__TEXT SEGMENT__
------------------------------
Basic Paediatric Medicine Introduction
Children are not miniature adults. The organ systems of children are significantly different from those of adults. It is necessary to understand the significant anatomical, physiological and pharmacokinetic differences between the organ systems of adults and children.
Table of Contents
This chapter enumerates the differences of clinical importance between adults’ and children’s organ systems. The drug dosages for children have also been discussed in detail.
Read And Learn More: Paediatric Dentistry Notes
Organ Systems In Children
The various organ systems in children are not only different in size/volume from their adult/mature counterparts but also different in a few other salient features.
They include anatomical, physiological or metabolic aspects. These distinct features are clinically significant. The precautions to be taken in specific situations in paediatric dentistry have also been discussed.
1. Paediatric Respiratory System
The differences between the adult and children’s respiratory systems are as follows:
- The nasal passages are narrow and the tongue is proportionally larger than the oral cavity in children. The airway diameter is narrow in children.
- Significance: These factors predispose the young patient to respiratory obstruction and collapse of small and large airways.
------------------------------
__SUPPLIED INFORMATION__
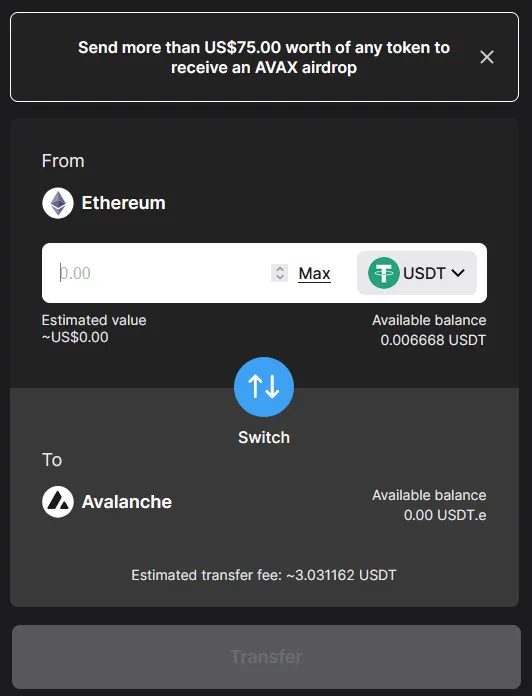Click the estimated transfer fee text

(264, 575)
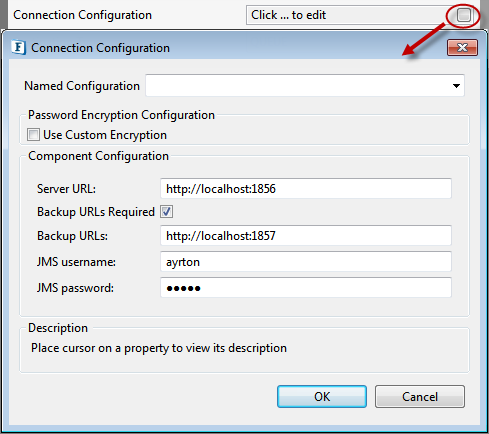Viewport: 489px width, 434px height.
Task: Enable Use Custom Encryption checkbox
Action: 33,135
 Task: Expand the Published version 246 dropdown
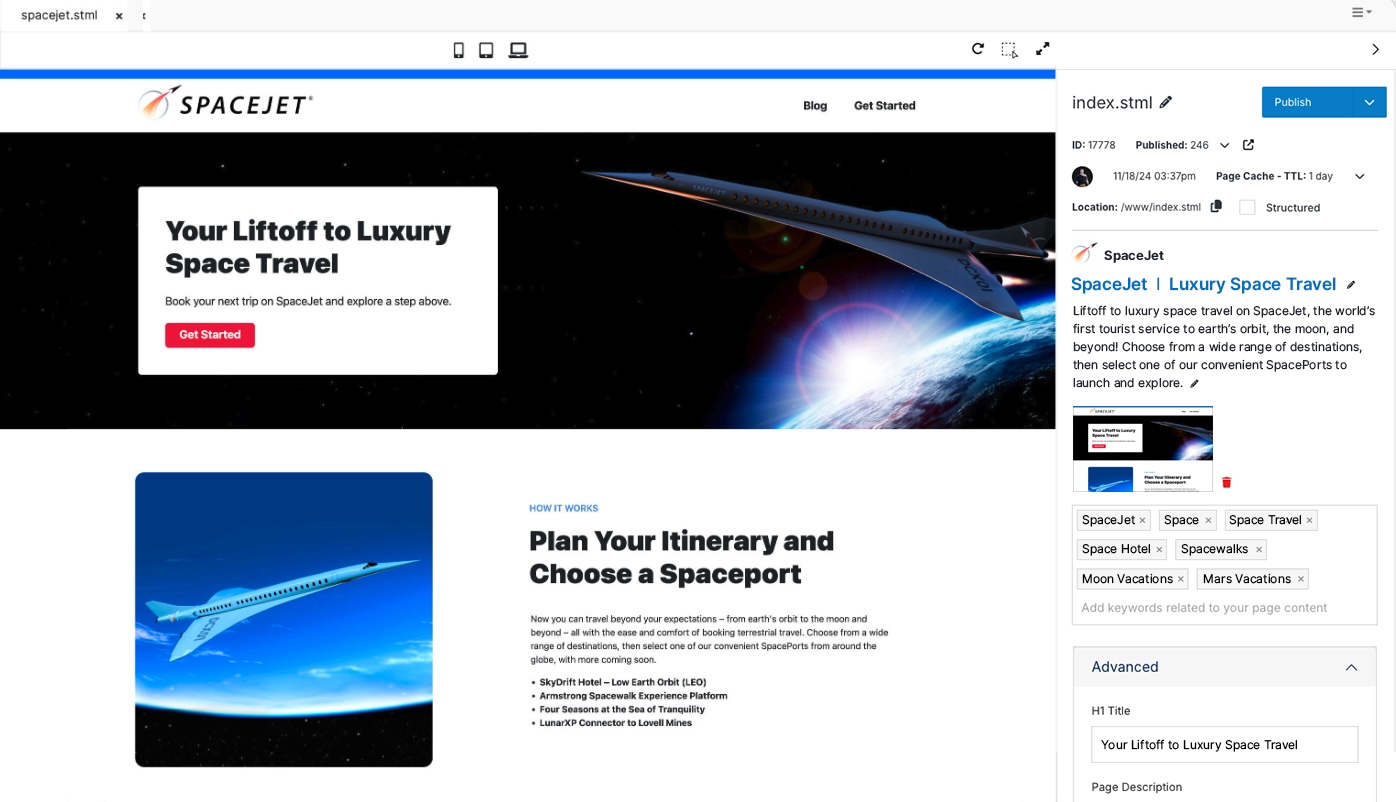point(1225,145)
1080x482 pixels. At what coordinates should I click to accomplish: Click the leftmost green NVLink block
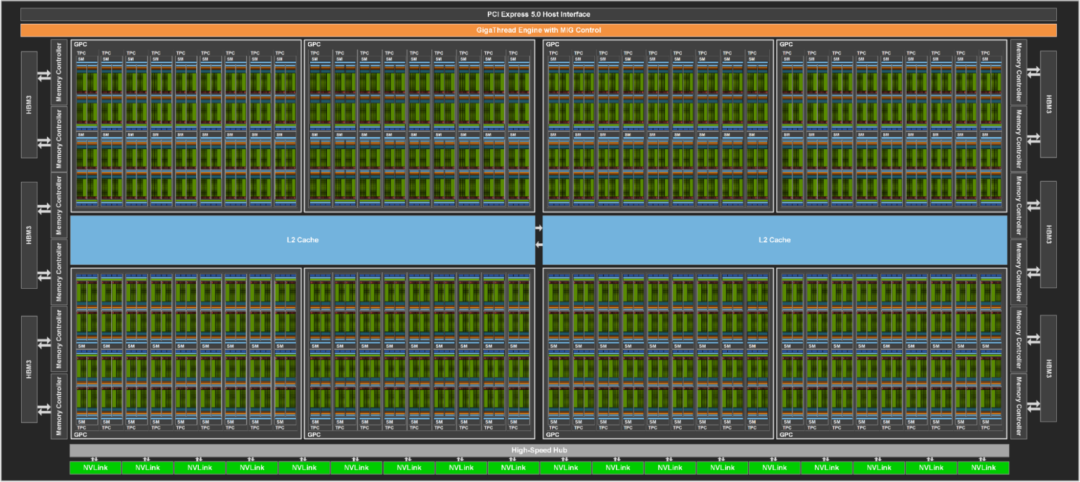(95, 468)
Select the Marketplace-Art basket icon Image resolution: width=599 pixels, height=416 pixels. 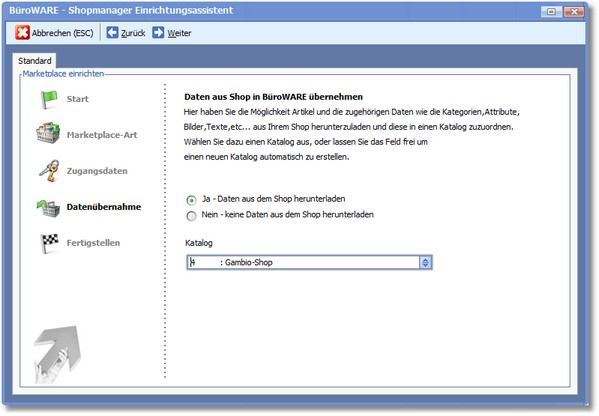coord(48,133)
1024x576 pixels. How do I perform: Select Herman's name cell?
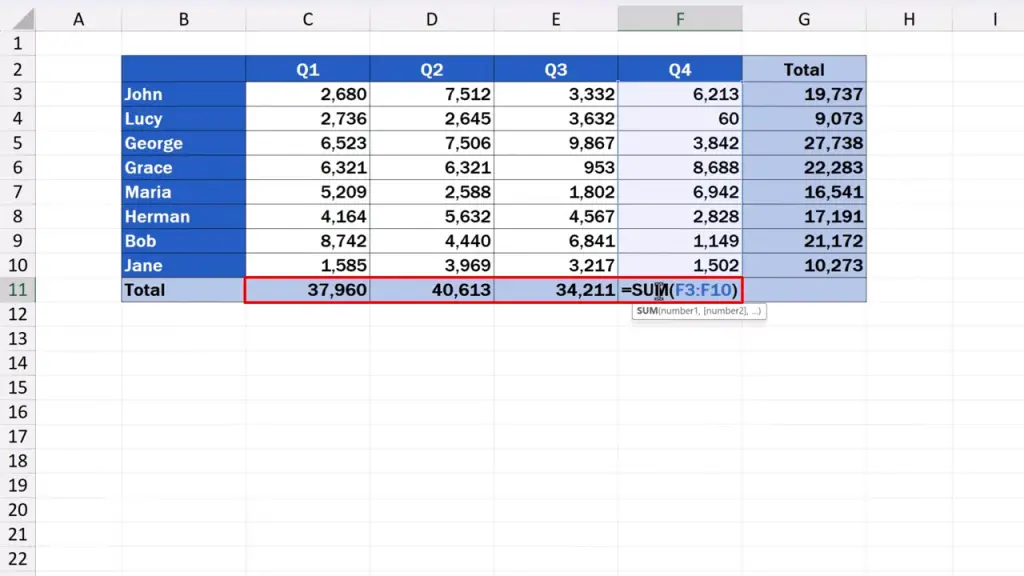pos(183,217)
------------------------------
__PROBLEM SET__
A. Answer these questions using the paediatric medicine introduction:
(i) Which three kinds of differences between the organ systems of adults and children does it say must be understood?
(ii) What does it say has been discussed in detail for children?
(iii) What do the narrow nasal passages, the larger tongue and the narrow airway predispose young patients to?
B. Copy the part of the paediatric medicine introduction that opens with the words containing "Read And Learn" and closes with "also been discussed.".

__EXPECTED RESULTS__
A.
(i) Anatomical, physiological and pharmacokinetic differences.
(ii) The drug dosages for children.
(iii) Respiratory obstruction and collapse of small and large airways.

B.
Read And Learn More: Paediatric Dentistry Notes
Organ Systems In Children
The various organ systems in children are not only different in size/volume from their adult/mature counterparts but also different in a few other salient features.
They include anatomical, physiological or metabolic aspects. These distinct features are clinically significant. The precautions to be taken in specific situations in paediatric dentistry have also been discussed.